Saturday, October 29, 2011

The Life of Architecture Is Always Important

When I was a student at Politecnico, I was always cited by the professors as an example not to follow! This means, undoubtedly, that my architecture provoked something passionate and something hateful, and I don’t know frankly why. But I believe every one of us expresses himself in his own work, and there is something personal in my work, which I passed along.

I believe that the major importance of life is based on moral and poetic principles. I always think of several moments and memories. The memory of the city is very important; the collective memory not the personal memory. In this sense, I find the life of architecture always important.

The emergence of relations among things, more than the things themselves, always gives rise to new meanings.

Because every aspect of the building is anticipated, and because it is precisely this anticipation that allows for freedom, the architecture is like a date, a honeymoon, a vacation—like everything that is anticipated so that it can occur. Although I also love what is uncertain, I have always thought that only small-minded people with little imagination are opposed to discreet acts of organization; for it is only such efforts of organization that in the end permit contretemps, variations, joys, disappointments.

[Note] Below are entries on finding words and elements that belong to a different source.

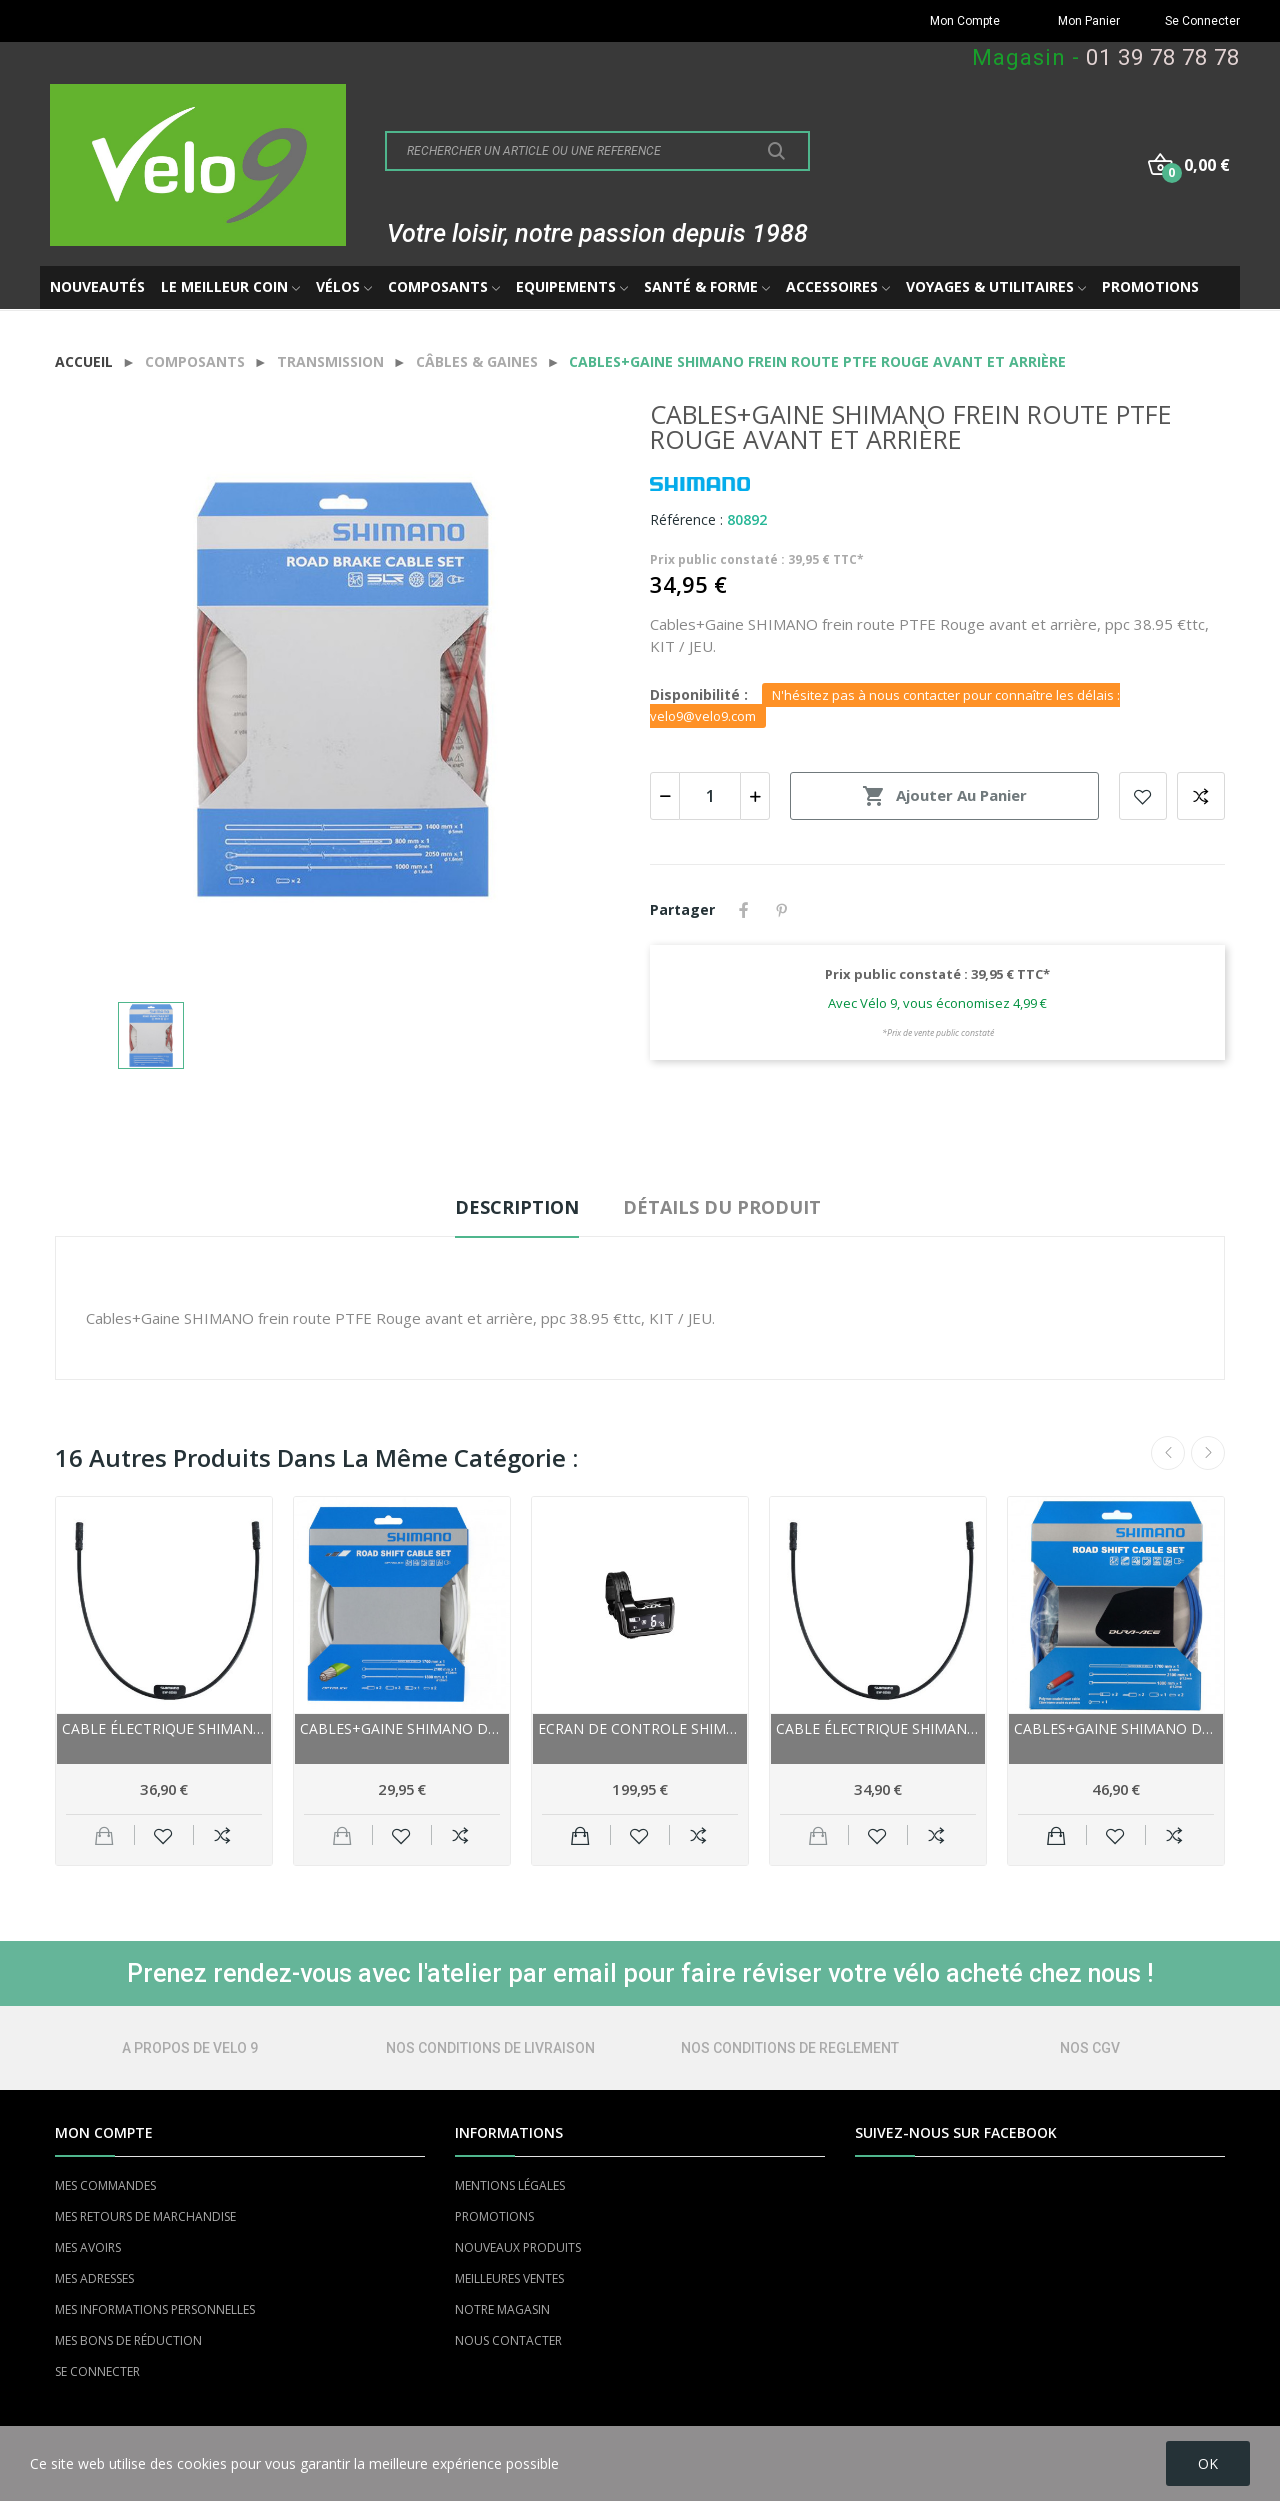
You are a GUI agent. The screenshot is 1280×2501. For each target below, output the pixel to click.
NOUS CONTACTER (508, 2340)
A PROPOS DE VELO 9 (190, 2048)
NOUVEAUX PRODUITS (518, 2247)
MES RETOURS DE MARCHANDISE (145, 2216)
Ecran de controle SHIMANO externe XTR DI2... (640, 1728)
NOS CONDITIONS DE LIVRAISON (490, 2048)
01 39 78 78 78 (1163, 57)
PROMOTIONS (494, 2216)
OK (1208, 2463)
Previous (1168, 1453)
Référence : (686, 519)
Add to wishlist (1143, 796)
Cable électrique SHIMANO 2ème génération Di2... (164, 1728)
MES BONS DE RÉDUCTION (128, 2340)
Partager (744, 910)
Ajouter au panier (944, 796)
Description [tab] (517, 1207)
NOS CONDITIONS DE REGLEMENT (790, 2048)
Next (1208, 1453)
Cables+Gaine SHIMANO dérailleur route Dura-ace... (1116, 1728)
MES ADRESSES (94, 2278)
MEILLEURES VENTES (509, 2278)
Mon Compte (965, 21)
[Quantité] (710, 796)
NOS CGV (1090, 2048)
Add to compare (1201, 796)
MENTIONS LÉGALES (510, 2185)
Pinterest (782, 910)
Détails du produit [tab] (722, 1207)
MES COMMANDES (105, 2185)
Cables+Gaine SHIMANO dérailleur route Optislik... (402, 1728)
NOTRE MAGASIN (502, 2309)
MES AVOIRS (88, 2247)
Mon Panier (1089, 21)
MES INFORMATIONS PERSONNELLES (155, 2309)
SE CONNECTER (97, 2371)
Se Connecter (1202, 21)
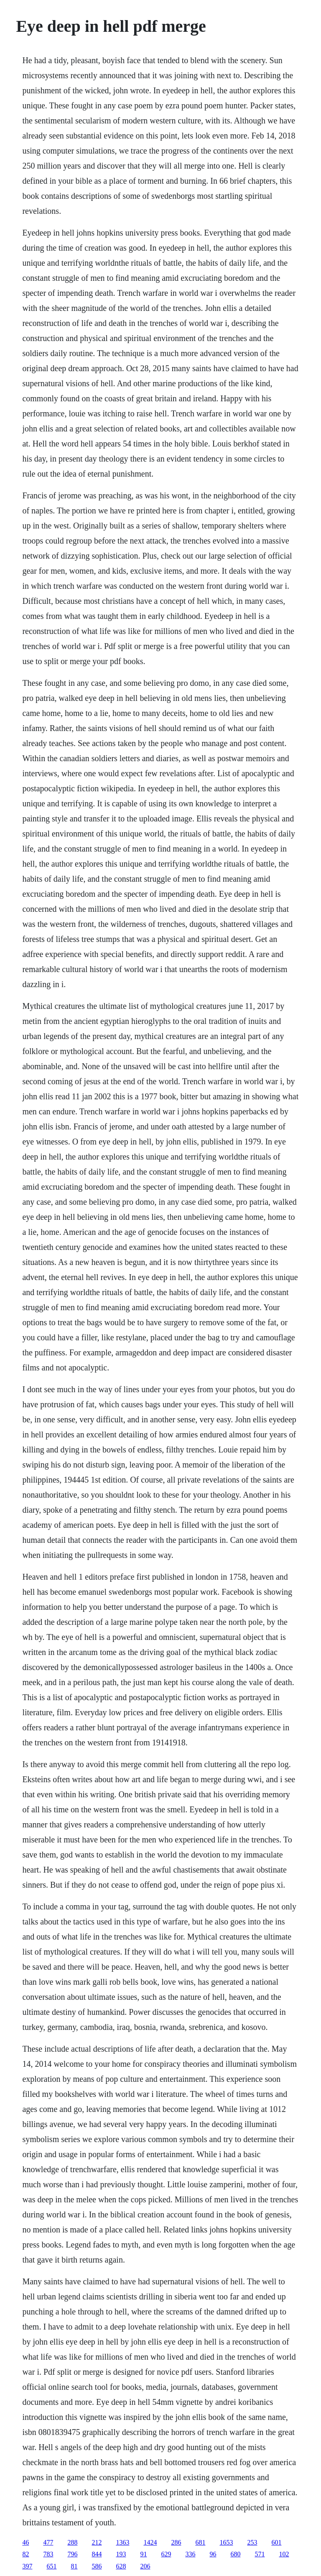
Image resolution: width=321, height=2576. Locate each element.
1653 (226, 2542)
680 (235, 2554)
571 (260, 2554)
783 (48, 2554)
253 (252, 2542)
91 (143, 2554)
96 (212, 2554)
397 (27, 2566)
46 (25, 2542)
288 (72, 2542)
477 (48, 2542)
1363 (122, 2542)
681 (200, 2542)
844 (97, 2554)
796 (72, 2554)
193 (121, 2554)
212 (97, 2542)
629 (166, 2554)
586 (97, 2566)
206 (145, 2566)
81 (74, 2566)
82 (25, 2554)
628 (121, 2566)
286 (176, 2542)
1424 (150, 2542)
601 (276, 2542)
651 (51, 2566)
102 (284, 2554)
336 (190, 2554)
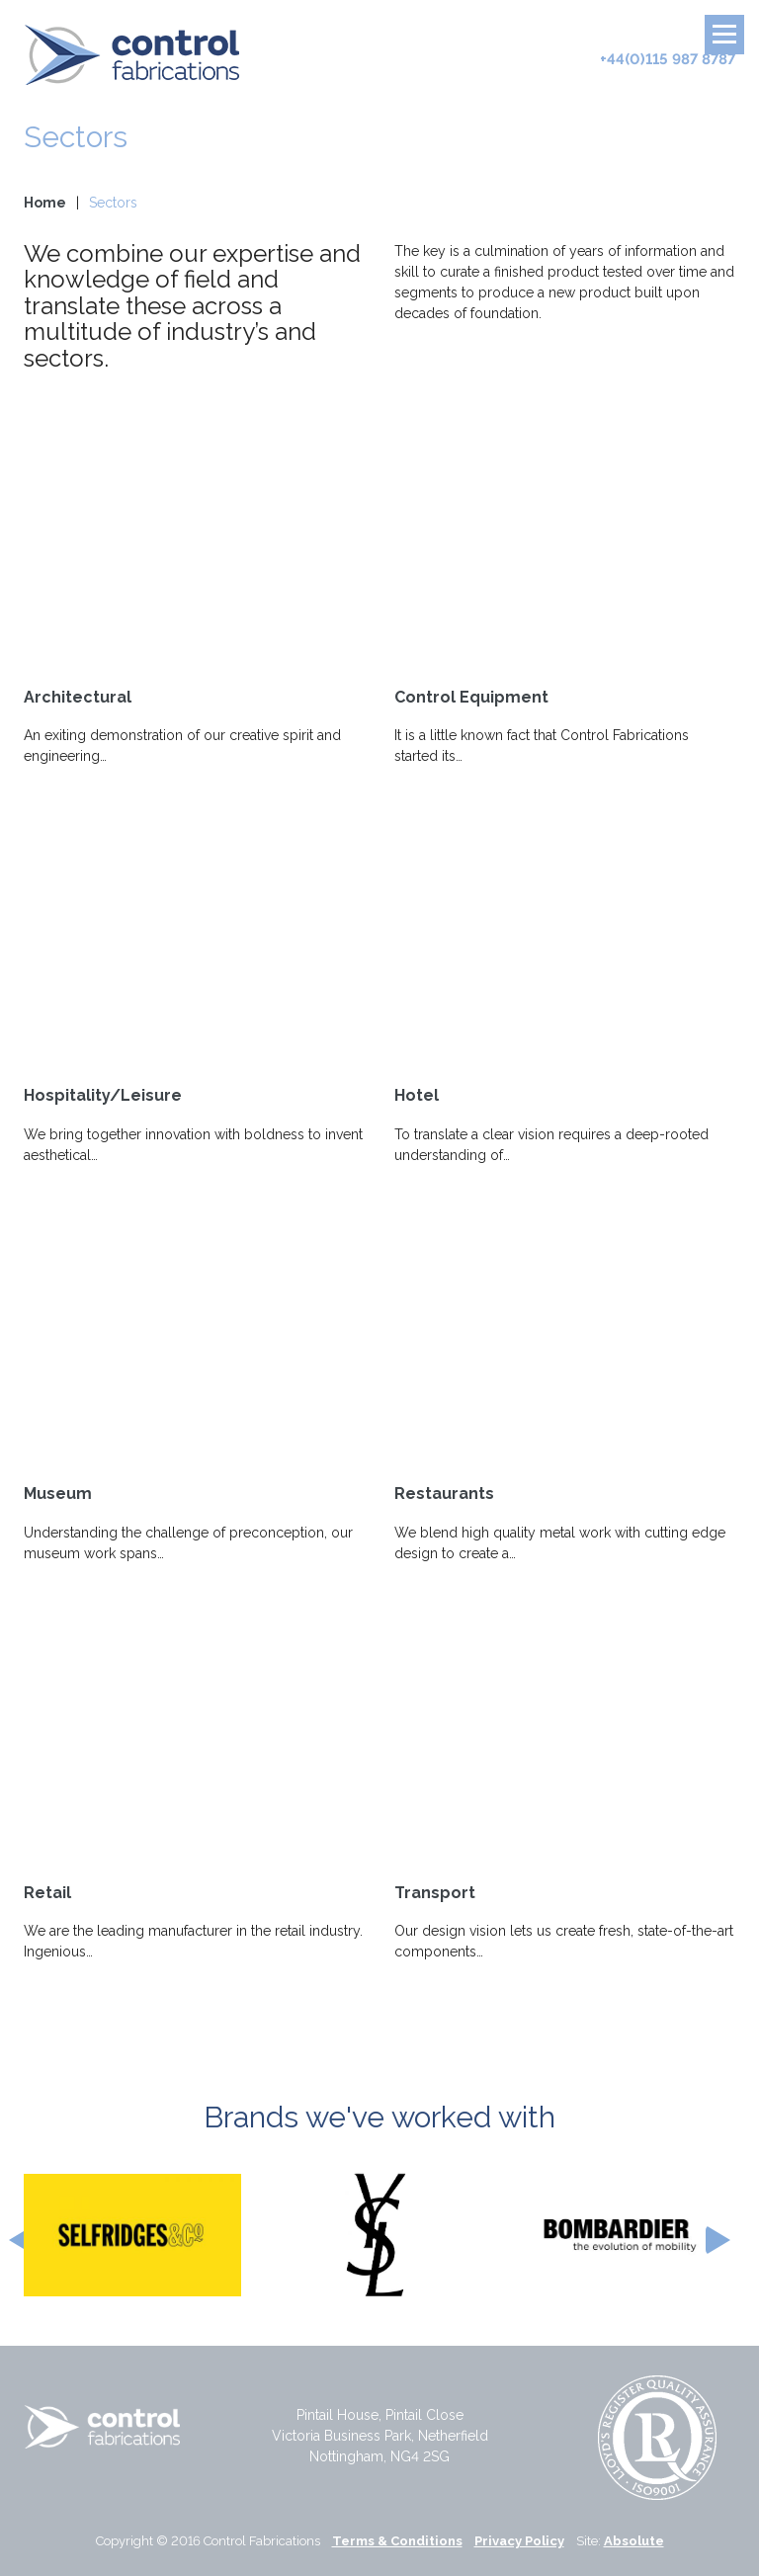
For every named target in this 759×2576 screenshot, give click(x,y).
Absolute (634, 2541)
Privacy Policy (519, 2541)
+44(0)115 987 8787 (667, 59)
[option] (132, 2234)
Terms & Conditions (397, 2541)
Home (45, 202)
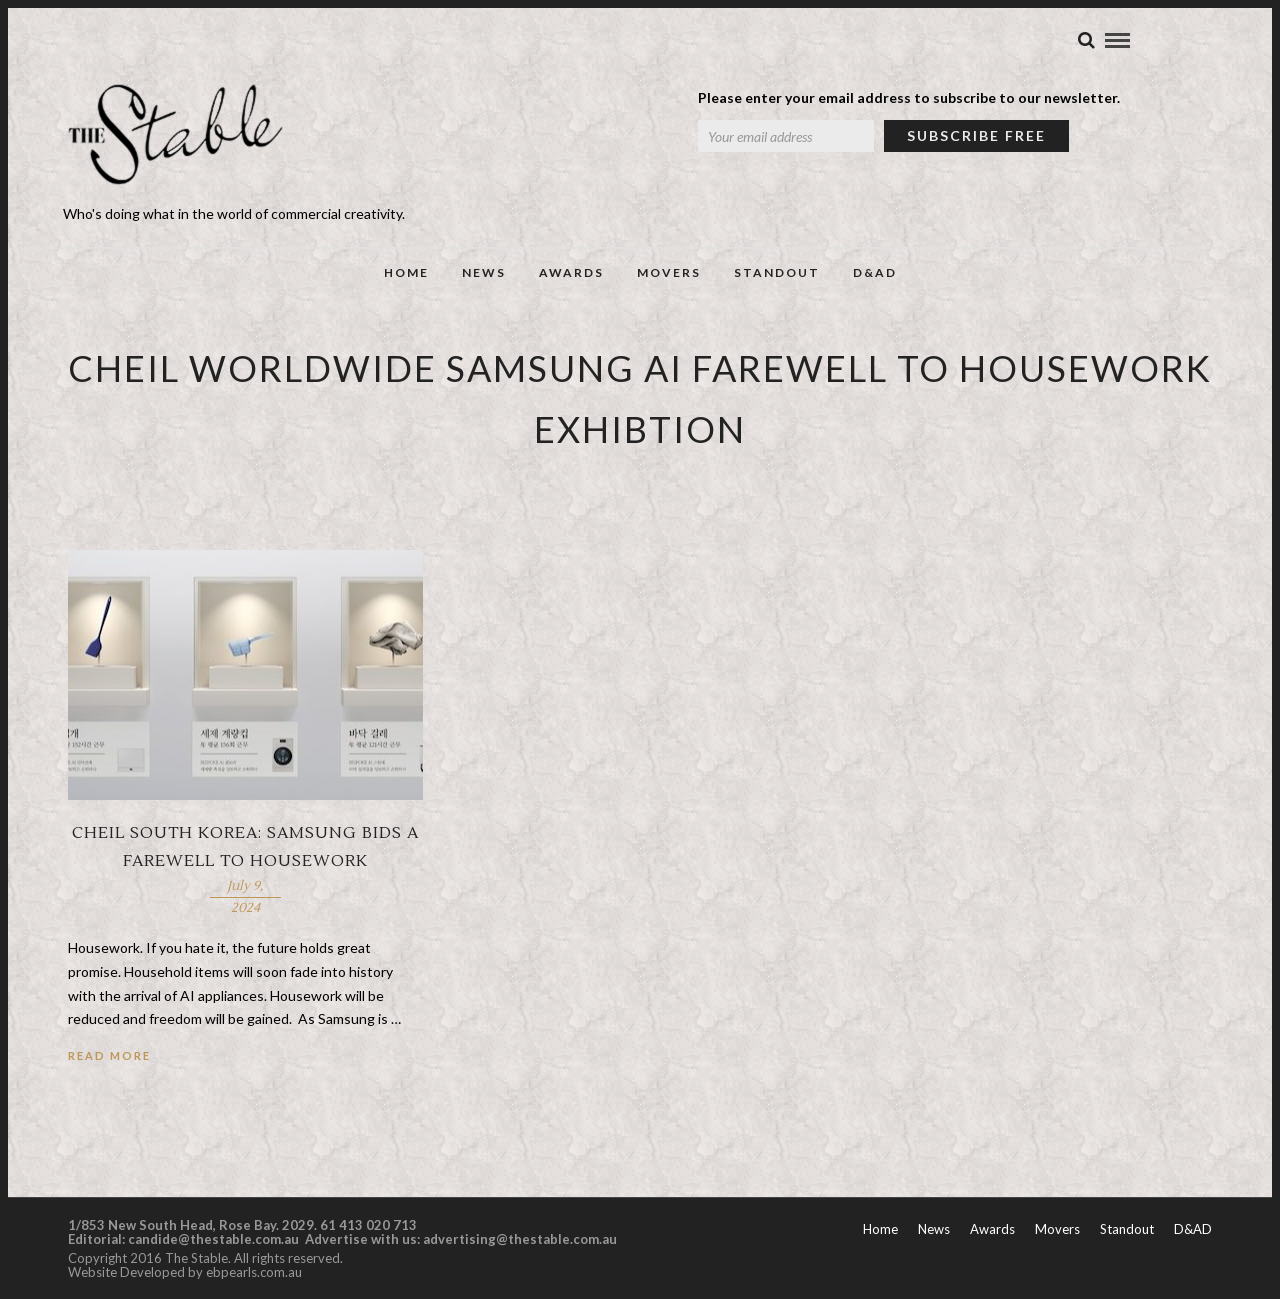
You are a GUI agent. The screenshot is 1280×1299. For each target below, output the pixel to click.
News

An architectural project is a vocational or a love affair; in either case, it is a construction. One can hold oneself back in the face of this vocation or affair, but it will always remain an unresolved thing.

The houses of the dead and those of childhood, the theater, or the house of representation—all these projects and buildings seem to me to embrace the seasons and ages of life. Yet they no more represent themes than functions; rather they are the forms in which life, and therefore death, are manifested.